> **Azione richiesta 1**
Riporta dall'articolo sulla famiglia del bosco il tratto da "Sul fronte scolastico, i" fino a "piena legittimità dell’homeschooling.", parola per parola.
> **Azione richiesta 2**
Prosegui l'articolo sulla famiglia del bosco partendo da dove si interrompe.

> **Blocco di testo**
━━━━

Sul piano logistico, uno dei punti più contestati del provvedimento – l’inadeguatezza dell’abitazione nel bosco – sarebbe stato superato: Nathan è pronto a trasferirsi in un immobile messo a disposizione da un privato, ritenuto idoneo. La famiglia attenderà lì i lavori di sistemazione della casa originaria, eliminando così un elemento chiave dell’allontanamento.
La difesa punta anche a chiarire gli equivoci all’origine dell’intervento. La barriera linguistica avrebbe inciso pesantemente sulla capacità della coppia di orientarsi tra atti e prescrizioni senza interprete. Rientra in questo quadro la controversa richiesta di 50.000 euro prima degli accertamenti medici sui figli, interpretata non come rifiuto delle cure, ma come una maldestra applicazione di un istituto anglosassone di garanzia, motivato dal timore che esami invasivi potessero disturbare bambini ritenuti sani. A supporto, la documentazione ricorda che i minori avevano già effettuato parte delle vaccinazioni in Italia.
Sul fronte scolastico, i legali respingono l’ipotesi di abbandono: la famiglia aveva comunicato l’intenzione di ricorrere all’istruzione parentale nei tempi previsti e una delle figlie ha superato l’esame di idoneità per la classe terza alla Novalis Open School di Brescia. Una nota del ministero dell’Istruzione conferma la piena legittimità dell’homeschooling.
L’udienza d’appello alla Corte dell’Aquila, fissata per il 16 dicembre, resta formalmente attiva, ma verrebbe ritirata qualora oggi arrivasse il ricongiungimento. Tutto ora ruota attorno alla valutazione del Tribunale: se riterrà sufficiente il nuovo assetto, la famiglia potrà tornare insieme.
La giudice Angrisano: "Abbiamo operato nell'interesse dei minori"
Nel clima acceso che ha accompagnato la vicenda, la presidente del Tribunale per i Minorenni dell’Aquila, Cecilia Angrisano, è intervenuta ieri all’assemblea dell’Anm (Associazione Nazionale Magistrati) abruzzese, convocata dopo gli attacchi ricevuti dalla magistratura minorile.

━━━━

> **Dati forniti**
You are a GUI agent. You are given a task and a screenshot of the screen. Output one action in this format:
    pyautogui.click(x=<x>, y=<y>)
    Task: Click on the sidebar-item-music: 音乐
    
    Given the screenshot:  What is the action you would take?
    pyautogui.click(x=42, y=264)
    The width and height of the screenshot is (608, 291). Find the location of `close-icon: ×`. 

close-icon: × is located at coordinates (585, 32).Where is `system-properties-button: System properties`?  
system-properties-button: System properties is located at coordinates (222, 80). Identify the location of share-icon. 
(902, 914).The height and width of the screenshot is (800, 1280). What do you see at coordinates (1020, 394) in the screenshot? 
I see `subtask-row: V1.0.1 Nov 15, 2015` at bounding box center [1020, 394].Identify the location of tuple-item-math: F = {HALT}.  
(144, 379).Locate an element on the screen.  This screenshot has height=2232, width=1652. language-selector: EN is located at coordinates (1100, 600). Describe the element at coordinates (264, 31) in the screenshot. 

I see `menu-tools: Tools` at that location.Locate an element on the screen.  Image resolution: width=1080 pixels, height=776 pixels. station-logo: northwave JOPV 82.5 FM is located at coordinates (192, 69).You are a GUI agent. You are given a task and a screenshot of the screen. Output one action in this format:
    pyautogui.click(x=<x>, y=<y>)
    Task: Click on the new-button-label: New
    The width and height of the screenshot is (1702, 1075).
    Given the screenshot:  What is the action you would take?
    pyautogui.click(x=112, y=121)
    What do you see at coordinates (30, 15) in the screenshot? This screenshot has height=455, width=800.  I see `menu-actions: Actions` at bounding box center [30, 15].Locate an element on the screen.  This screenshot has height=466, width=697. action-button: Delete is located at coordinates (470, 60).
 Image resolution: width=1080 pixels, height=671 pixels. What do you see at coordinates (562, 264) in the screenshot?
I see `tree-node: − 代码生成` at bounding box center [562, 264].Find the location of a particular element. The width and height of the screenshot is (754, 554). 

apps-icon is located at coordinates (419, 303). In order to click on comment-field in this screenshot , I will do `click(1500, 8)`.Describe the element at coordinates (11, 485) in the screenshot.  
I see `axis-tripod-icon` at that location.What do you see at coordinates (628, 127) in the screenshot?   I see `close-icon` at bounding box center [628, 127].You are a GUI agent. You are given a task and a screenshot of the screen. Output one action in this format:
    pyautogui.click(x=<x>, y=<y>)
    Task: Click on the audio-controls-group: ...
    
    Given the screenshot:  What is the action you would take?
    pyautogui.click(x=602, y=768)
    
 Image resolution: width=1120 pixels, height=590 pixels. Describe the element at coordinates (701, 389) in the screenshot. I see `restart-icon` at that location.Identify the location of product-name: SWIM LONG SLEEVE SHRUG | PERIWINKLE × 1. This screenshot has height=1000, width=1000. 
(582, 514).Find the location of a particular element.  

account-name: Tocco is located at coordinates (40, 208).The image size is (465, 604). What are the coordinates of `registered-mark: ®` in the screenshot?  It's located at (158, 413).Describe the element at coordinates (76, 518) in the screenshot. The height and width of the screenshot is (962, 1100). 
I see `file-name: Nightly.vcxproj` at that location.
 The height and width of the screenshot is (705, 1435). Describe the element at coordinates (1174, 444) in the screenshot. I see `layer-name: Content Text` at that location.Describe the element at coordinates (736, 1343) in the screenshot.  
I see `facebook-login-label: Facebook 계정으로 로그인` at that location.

━━━━

> **La tua risposta 1**
Sul fronte scolastico, i legali respingono l’ipotesi di abbandono: la famiglia aveva comunicato l’intenzione di ricorrere all’istruzione parentale nei tempi previsti e una delle figlie ha superato l’esame di idoneità per la classe terza alla Novalis Open School di Brescia. Una nota del ministero dell’Istruzione conferma la piena legittimità dell’homeschooling.

> **La tua risposta 2**
"Noi abbiamo applicato delle regole giuridiche, contemperate, dopo aver fatto dei tentativi di un bilanciamento tra interessi e diritti sempre volto nell'ottica degli interessi del minore, quindi cercando la collaborazione dei genitori perché loro stessi riescano ad attuare quei diritti. Se questa collaborazione viene, se la disponibilità migliorare c'è, si cerca di trarre la via che è quella più vicina a quel diritto principale, universale che è quello del bambino alla felicità, che prevederebbe il poter vivere serenamente con i suoi diritti garantiti all'interno della sua famiglia di origine. E abbiamo uno strumentario che abbiamo utilizzato, bene, male, lo dirà la Corte che ci valuterà in appello, lo diranno i successivi gradi".
La presidente ha poi ricordato il quadro normativo entro cui si muove la giustizia minorile: "Noi, come tutti i giudici, come tutti i Tribunali, ci occupiamo di diritti. L'occhio con cui noi decidiamo questioni di diritto è quello di quei diritti che a tutti i minori sono garantiti a partire dalla Convenzione dell'Onu del 1989".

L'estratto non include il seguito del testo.